Covid-19: EU eases up on banking accounting rules

The European Commission has announced a relaxation of banking accounting rules to ensure that lenders can continue to extend loans to companies struggling during the Covid-19 crisis, in a bid to ensure a coordinated EU response and avoid national fragmentation

The proposals include what the Commission has dubbed as a few targeted ‘quick fix’ amendments to the EU's banking prudential rules (the capital requirements regulation) in order to maximise the ability of banks to lend and absorb losses related to coronavirus.

The Commission is putting forward a number of exceptional temporary measures to alleviate the immediate impact of Coronavirus-related developments, by encouraging greater flexibility in approach.

These include adapting the timeline of the application of international accounting standards on banks' capital, treating more favourably public guarantees granted during this crisis, by postponing the date of application of the leverage ratio buffer and modifying the way of excluding certain exposures from the calculation of the leverage ratio.

The Commission also proposes to advance the date of application of several agreed measures that incentivise banks to finance employees, SMEs and infrastructure projects.

In addition, the Commission has published an ‘interpretative communication’ confirming the recent statements on using flexibility within accounting and prudential rules, such as those made by the Basel Committee of Banking Supervision, the European Banking Authority (EBA) and the European Central Bank, amongst others.

These include the flexibility available in EU rules when it comes to the classification of non-performing loans in the context where relief measures such as guarantee schemes and moratoria have been provided either by member states or by banks.

The interpretative communication clarifies that the application of relief measures alone which banks or member states grant households and businesses to bridge short-term liquidity needs, such as delays in the repayment of loans, should not automatically lead to a harsher accounting treatment of the respective loans.

It states that the temporary inability of households or businesses to pay back their loans because of the coronavirus pandemic should not mean that banks have to automatically significantly increase their expected credit loss ECL provisions under IFRS 9.

Instead, banks are to use their own judgment when determining if expected credit losses are required to be recognised.

The Commission also states that banks should ‘act responsibly’, for example by refraining from making dividend distributions to shareholders or adopting a conservative approach to the payment of variable remuneration.

Valdis Dombrovskis, executive vice-president for an economy that works for people, said: ‘We are supporting households and businesses as much as we can to deal with the economic fallout of the coronavirus.

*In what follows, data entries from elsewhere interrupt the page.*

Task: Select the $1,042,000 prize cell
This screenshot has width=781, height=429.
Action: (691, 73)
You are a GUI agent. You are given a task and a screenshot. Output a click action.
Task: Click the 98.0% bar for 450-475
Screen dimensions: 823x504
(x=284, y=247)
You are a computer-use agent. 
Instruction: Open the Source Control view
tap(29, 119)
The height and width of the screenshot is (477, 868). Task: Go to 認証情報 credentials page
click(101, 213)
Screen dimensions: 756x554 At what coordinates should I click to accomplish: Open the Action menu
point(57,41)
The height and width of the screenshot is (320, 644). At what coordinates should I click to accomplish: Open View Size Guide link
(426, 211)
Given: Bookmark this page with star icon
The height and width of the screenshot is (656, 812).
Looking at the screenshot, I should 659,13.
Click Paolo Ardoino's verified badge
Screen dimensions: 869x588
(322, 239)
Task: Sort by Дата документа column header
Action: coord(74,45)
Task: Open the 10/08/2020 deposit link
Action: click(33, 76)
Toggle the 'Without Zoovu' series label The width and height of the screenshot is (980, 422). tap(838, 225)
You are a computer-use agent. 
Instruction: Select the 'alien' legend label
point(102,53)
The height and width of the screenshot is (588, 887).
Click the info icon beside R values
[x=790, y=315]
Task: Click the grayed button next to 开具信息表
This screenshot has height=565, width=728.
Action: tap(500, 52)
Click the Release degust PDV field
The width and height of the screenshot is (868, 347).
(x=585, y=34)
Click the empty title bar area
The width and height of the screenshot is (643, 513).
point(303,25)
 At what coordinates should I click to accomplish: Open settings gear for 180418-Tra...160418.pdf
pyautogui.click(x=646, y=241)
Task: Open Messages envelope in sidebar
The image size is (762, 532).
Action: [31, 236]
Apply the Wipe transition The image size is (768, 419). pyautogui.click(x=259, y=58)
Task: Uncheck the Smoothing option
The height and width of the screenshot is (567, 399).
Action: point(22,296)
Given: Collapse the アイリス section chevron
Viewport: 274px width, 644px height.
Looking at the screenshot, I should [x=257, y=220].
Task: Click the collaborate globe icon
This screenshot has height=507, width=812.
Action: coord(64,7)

‘The banking sector can do a lot to help here. We are using the full flexibility of the EU's banking rules and proposing targeted legislative changes to enable banks to keep the liquidity taps turned on, so that households and companies can get the financing they need.

‘I will soon also be launching roundtable discussions bringing together consumer and business groups with the financial sector so that we can address the most urgent needs of our citizens and companies.’

European Commission interpretative communication is here: Commission Interpretative Communication on the application of the accounting and prudential frameworks to facilitate EU bank lending (Supporting businesses and households amid COVID-19)

Amendments to prudential requirements is here: Proposal to amend Regulation (EU) No 575/2013 of the European Parliament and of the Council of 26 June 2013 on prudential requirements for credit institutions and investment firms

Pat Sweet |Reporter, Accountancy Daily [2010-2021]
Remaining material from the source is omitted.